YOUR OBJECTIVE:
Please rewrite the lines below as a numbered list, leaving out any blank lines.
-- BEGIN RECORDS FOR PROCESSING --
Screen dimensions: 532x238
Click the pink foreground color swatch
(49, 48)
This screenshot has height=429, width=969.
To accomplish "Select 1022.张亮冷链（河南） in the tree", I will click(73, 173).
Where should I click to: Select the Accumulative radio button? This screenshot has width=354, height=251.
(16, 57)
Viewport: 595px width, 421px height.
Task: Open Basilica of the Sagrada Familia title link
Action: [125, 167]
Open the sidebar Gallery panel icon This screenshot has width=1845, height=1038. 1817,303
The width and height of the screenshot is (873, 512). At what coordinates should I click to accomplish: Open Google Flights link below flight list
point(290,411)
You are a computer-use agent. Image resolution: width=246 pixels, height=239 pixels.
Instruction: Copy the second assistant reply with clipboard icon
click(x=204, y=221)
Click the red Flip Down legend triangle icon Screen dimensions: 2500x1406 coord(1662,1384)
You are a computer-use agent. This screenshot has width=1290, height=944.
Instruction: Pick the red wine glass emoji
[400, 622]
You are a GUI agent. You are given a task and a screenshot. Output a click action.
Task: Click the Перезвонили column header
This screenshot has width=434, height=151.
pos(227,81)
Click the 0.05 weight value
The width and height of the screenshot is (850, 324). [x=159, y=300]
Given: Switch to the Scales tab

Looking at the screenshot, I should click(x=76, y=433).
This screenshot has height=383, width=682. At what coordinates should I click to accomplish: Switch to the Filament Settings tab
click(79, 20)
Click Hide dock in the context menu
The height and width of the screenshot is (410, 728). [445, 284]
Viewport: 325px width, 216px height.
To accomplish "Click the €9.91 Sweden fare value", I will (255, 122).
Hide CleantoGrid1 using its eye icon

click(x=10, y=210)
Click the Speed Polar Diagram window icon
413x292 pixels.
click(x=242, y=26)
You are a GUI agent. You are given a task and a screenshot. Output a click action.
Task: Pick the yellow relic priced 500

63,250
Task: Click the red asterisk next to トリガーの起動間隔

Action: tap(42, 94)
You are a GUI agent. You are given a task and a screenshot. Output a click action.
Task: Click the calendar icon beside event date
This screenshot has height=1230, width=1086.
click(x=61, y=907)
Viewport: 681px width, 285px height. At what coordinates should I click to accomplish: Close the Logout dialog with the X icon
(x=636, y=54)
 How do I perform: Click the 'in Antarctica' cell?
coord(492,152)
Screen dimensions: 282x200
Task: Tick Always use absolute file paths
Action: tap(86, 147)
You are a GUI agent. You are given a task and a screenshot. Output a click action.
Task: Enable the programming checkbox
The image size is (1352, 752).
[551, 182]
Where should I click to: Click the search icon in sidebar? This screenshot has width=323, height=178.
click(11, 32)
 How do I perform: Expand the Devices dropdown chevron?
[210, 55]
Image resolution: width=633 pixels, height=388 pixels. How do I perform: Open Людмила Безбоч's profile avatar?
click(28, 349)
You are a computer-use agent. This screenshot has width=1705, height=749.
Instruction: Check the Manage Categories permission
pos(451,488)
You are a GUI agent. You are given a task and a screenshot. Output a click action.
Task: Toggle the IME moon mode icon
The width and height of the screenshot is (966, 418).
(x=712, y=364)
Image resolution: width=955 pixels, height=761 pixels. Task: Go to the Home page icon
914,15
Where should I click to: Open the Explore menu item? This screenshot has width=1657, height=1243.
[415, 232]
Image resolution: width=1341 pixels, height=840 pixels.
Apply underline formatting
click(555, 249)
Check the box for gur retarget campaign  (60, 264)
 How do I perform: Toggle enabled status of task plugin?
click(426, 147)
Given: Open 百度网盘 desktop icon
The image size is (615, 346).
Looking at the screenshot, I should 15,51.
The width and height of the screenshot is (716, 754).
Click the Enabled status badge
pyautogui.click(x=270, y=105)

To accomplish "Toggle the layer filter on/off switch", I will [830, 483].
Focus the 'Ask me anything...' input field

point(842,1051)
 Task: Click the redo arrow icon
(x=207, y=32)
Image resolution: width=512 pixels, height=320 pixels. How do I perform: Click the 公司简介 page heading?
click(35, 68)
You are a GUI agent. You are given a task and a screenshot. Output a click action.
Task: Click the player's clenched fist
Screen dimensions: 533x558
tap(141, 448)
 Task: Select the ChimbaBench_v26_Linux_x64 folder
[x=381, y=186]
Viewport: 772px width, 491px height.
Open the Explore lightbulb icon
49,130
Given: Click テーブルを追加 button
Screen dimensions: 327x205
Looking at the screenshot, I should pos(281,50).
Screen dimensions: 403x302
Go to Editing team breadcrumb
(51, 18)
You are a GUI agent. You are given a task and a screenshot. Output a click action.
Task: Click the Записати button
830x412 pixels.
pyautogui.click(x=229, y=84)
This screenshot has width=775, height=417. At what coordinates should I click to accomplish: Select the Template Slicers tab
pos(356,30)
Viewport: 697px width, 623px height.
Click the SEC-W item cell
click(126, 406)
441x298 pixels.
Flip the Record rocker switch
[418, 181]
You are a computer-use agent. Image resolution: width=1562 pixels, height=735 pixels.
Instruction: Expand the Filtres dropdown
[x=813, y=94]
-- END RECORDS FOR PROCESSING --
SOLUTION TO THE PROBLEM:
1. Screen dimensions: 532x238
2. Click the pink foreground color swatch
3. (49, 48)
4. This screenshot has height=429, width=969.
5. To accomplish "Select 1022.张亮冷链（河南） in the tree", I will click(73, 173).
6. Where should I click to: Select the Accumulative radio button? This screenshot has width=354, height=251.
7. (16, 57)
8. Viewport: 595px width, 421px height.
9. Task: Open Basilica of the Sagrada Familia title link
10. Action: [125, 167]
11. Open the sidebar Gallery panel icon This screenshot has width=1845, height=1038. 1817,303
12. The width and height of the screenshot is (873, 512). At what coordinates should I click to accomplish: Open Google Flights link below flight list
13. point(290,411)
14. You are a computer-use agent. Image resolution: width=246 pixels, height=239 pixels.
15. Instruction: Copy the second assistant reply with clipboard icon
16. click(x=204, y=221)
17. Click the red Flip Down legend triangle icon Screen dimensions: 2500x1406 coord(1662,1384)
18. You are a computer-use agent. This screenshot has width=1290, height=944.
19. Instruction: Pick the red wine glass emoji
20. [400, 622]
21. You are a GUI agent. You are given a task and a screenshot. Output a click action.
22. Task: Click the Перезвонили column header
23. This screenshot has width=434, height=151.
24. pos(227,81)
25. Click the 0.05 weight value
26. The width and height of the screenshot is (850, 324). [x=159, y=300]
27. Given: Switch to the Scales tab
28. Looking at the screenshot, I should click(x=76, y=433).
29. This screenshot has height=383, width=682. At what coordinates should I click to accomplish: Switch to the Filament Settings tab
30. click(79, 20)
31. Click Hide dock in the context menu
32. The height and width of the screenshot is (410, 728). [445, 284]
33. Viewport: 325px width, 216px height.
34. To accomplish "Click the €9.91 Sweden fare value", I will (255, 122).
35. Hide CleantoGrid1 using its eye icon
36. click(x=10, y=210)
37. Click the Speed Polar Diagram window icon
38. 413x292 pixels.
39. click(x=242, y=26)
40. You are a GUI agent. You are given a task and a screenshot. Output a click action.
41. Task: Pick the yellow relic priced 500
42. 63,250
43. Task: Click the red asterisk next to トリガーの起動間隔
44. Action: tap(42, 94)
45. You are a GUI agent. You are given a task and a screenshot. Output a click action.
46. Task: Click the calendar icon beside event date
47. This screenshot has height=1230, width=1086.
48. click(x=61, y=907)
49. Viewport: 681px width, 285px height. At what coordinates should I click to accomplish: Close the Logout dialog with the X icon
50. (x=636, y=54)
51.  How do I perform: Click the 'in Antarctica' cell?
52. coord(492,152)
53. Screen dimensions: 282x200
54. Task: Tick Always use absolute file paths
55. Action: tap(86, 147)
56. You are a GUI agent. You are given a task and a screenshot. Output a click action.
57. Task: Enable the programming checkbox
58. The image size is (1352, 752).
59. [551, 182]
60. Where should I click to: Click the search icon in sidebar? This screenshot has width=323, height=178.
61. click(11, 32)
62.  How do I perform: Expand the Devices dropdown chevron?
63. [210, 55]
64. Image resolution: width=633 pixels, height=388 pixels. How do I perform: Open Людмила Безбоч's profile avatar?
65. click(28, 349)
66. You are a computer-use agent. This screenshot has width=1705, height=749.
67. Instruction: Check the Manage Categories permission
68. pos(451,488)
69. You are a GUI agent. You are given a task and a screenshot. Output a click action.
70. Task: Toggle the IME moon mode icon
71. The width and height of the screenshot is (966, 418).
72. (x=712, y=364)
73. Image resolution: width=955 pixels, height=761 pixels. Task: Go to the Home page icon
74. 914,15
75. Where should I click to: Open the Explore menu item? This screenshot has width=1657, height=1243.
76. [415, 232]
77. Image resolution: width=1341 pixels, height=840 pixels.
78. Apply underline formatting
79. click(555, 249)
80. Check the box for gur retarget campaign  (60, 264)
81.  How do I perform: Toggle enabled status of task plugin?
82. click(426, 147)
83. Given: Open 百度网盘 desktop icon
84. The image size is (615, 346).
85. Looking at the screenshot, I should 15,51.
86. The width and height of the screenshot is (716, 754).
87. Click the Enabled status badge
88. pyautogui.click(x=270, y=105)
89. To accomplish "Toggle the layer filter on/off switch", I will [830, 483].
90. Focus the 'Ask me anything...' input field
91. point(842,1051)
92.  Task: Click the redo arrow icon
93. (x=207, y=32)
94. Image resolution: width=512 pixels, height=320 pixels. How do I perform: Click the 公司简介 page heading?
95. click(35, 68)
96. You are a GUI agent. You are given a task and a screenshot. Output a click action.
97. Task: Click the player's clenched fist
98. Screen dimensions: 533x558
99. tap(141, 448)
100.  Task: Select the ChimbaBench_v26_Linux_x64 folder
101. [x=381, y=186]
102. Viewport: 772px width, 491px height.
103. Open the Explore lightbulb icon
104. 49,130
105. Given: Click テーブルを追加 button
106. Screen dimensions: 327x205
107. Looking at the screenshot, I should pos(281,50).
108. Screen dimensions: 403x302
109. Go to Editing team breadcrumb
110. (51, 18)
111. You are a GUI agent. You are given a task and a screenshot. Output a click action.
112. Task: Click the Записати button
113. 830x412 pixels.
114. pyautogui.click(x=229, y=84)
115. This screenshot has width=775, height=417. At what coordinates should I click to accomplish: Select the Template Slicers tab
116. pos(356,30)
117. Viewport: 697px width, 623px height.
118. Click the SEC-W item cell
119. click(126, 406)
120. 441x298 pixels.
121. Flip the Record rocker switch
122. [418, 181]
123. You are a computer-use agent. Image resolution: width=1562 pixels, height=735 pixels.
124. Instruction: Expand the Filtres dropdown
125. [x=813, y=94]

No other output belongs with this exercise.